Trays piled high with Faworki and Pączki fill the supermarkets and little shops for Tłusty czwartek or Fat Thursday. Faworki are also popular at all kinds of family meal celebrations, Easter, Christmas, and weddings. 

Chruściki, Chrusty Faworki, Angel Wings

They are so popular that in areas of the US with large populations from Central Europe; bakeries insist that customers place their Christmas and Easter orders for Faworki in advance.

Like many Polish recipes, the pastry is traditionally fried in lard.
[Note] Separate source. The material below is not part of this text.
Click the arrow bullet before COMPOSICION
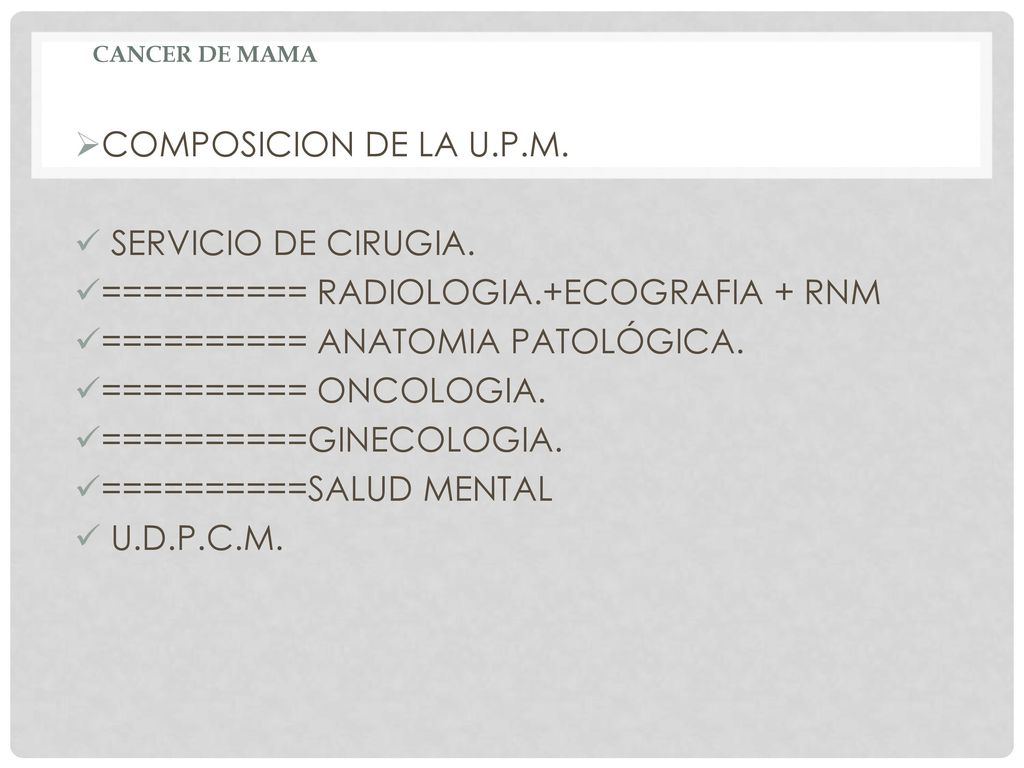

You can, of course, use other oils for frying; there will be a slight difference in flavor.

Even though they’re rolled in powdered sugar, the plain, rich dough, is only lightly sweet. While it might not be traditional, I think it benefits from the addition of vanilla, lemon, and/or orange zest; it just adds a bit of brightness.

For Christmas or Easter, Polish Angel Wings, Faworki, Chruściki, Chrusty, many names and delicious! #polish #cookies #easter #christmas #polishhousewife

By all standards, this probably makes a small batch, only 72 Faworki. It all depends on how thinly you roll the dough. You can easily double or triple if you’re feeding a crowd.
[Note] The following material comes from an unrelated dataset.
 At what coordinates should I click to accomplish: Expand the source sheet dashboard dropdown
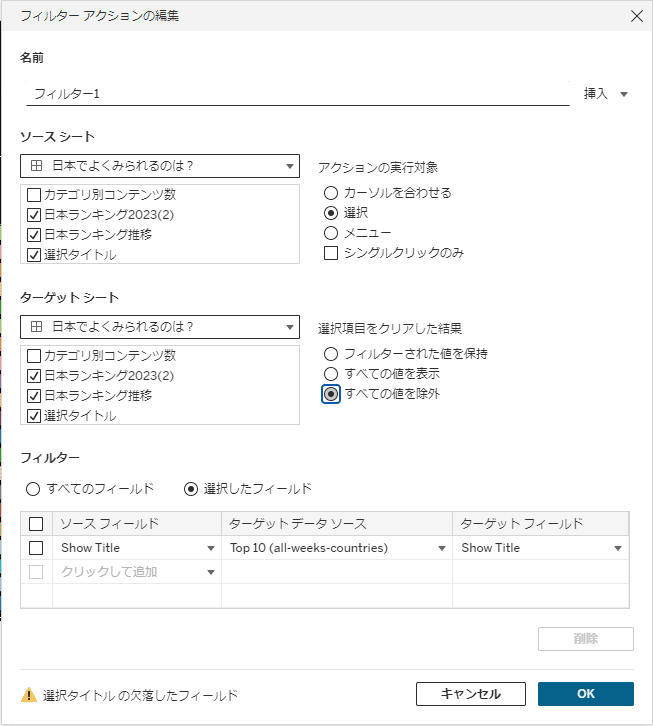290,167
The keys to making faworki: keep the dough on the dry and stiff side, knead until you can’t knead anymore (or run the dough once it’s come together through a meat grinder two or three times), and roll the dough as thin as possible. Check out this video to see how the dough looks while I’m making them. 

faworki a Polish fried pastry

 

What do you call them, Chruściki, Chrusty Faworki, Angel Wings?

Smacznego!

Lois

Bezy are a great way to use the leftover egg whites!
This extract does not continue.